Both players have three years remaining on the ballot.
“Look, I pray every day I get a chance to get in,” Rodriguez said. “The Hall of Fame is the ultimate place.
“If you think about Roger and Barry specifically … If you stopped their career at the age of 33 or 34, they were both first ballot and then the noise [about PEDs] started. For me, it’s just a shame. I am certainly cheering for both of them. I like them both very much. They’re both friends, and I’m in their corner.”
Rodriguez played 22 seasons for the Seattle Mariners, Texas Rangers and the Yankees. A three-time AL MVP, he won five AL home run titles, led the league in runs scored five times and RBI twice. The 14-time All-Star selection hit 696 home runs and 2,086 RBIs during his career.

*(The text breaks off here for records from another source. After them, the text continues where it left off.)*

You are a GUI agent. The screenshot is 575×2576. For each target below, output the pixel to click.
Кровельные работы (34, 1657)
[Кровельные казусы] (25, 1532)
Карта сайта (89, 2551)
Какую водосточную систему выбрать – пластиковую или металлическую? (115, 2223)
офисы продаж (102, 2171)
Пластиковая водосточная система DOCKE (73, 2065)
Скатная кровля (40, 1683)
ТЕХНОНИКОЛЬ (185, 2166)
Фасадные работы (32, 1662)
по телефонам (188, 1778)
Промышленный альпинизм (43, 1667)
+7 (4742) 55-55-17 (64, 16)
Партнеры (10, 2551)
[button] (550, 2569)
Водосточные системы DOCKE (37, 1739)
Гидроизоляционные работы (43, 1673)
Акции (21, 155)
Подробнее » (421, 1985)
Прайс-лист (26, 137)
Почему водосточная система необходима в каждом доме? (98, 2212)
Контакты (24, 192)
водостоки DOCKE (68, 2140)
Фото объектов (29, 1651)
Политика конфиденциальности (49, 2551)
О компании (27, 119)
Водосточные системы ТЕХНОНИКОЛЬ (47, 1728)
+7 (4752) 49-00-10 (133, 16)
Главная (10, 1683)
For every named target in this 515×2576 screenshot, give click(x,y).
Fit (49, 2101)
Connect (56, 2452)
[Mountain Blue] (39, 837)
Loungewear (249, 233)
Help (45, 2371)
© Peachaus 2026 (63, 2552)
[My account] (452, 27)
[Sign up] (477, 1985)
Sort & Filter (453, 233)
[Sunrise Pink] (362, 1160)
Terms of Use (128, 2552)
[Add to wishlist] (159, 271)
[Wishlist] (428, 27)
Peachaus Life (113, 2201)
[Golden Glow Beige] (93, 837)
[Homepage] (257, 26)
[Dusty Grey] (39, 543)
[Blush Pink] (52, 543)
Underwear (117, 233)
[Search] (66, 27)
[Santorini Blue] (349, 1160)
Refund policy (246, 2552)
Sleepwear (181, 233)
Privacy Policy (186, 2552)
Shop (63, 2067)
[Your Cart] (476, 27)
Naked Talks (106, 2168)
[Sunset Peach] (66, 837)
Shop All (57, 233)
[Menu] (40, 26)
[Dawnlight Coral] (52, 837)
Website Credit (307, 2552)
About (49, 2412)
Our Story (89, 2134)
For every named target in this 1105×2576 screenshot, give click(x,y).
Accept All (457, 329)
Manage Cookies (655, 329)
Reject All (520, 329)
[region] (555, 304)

“I’ve taken the approach that I think talking about it is best,” Rodriguez said of taking PEDs, for which he has admitted and, as a result, was suspended for the entire 2014 season. “I’ve made my mistakes, I’ve paid huge penalties.
“I would love to get in [to the Hall of Fame], but I understand that I made my own bed. So if I don’t make it to the Hall of Fame, I can live with that. I will be bummed, it would suck and I can’t believe that I put myself in this situation. But if that happens, I have no one to blame but myself.”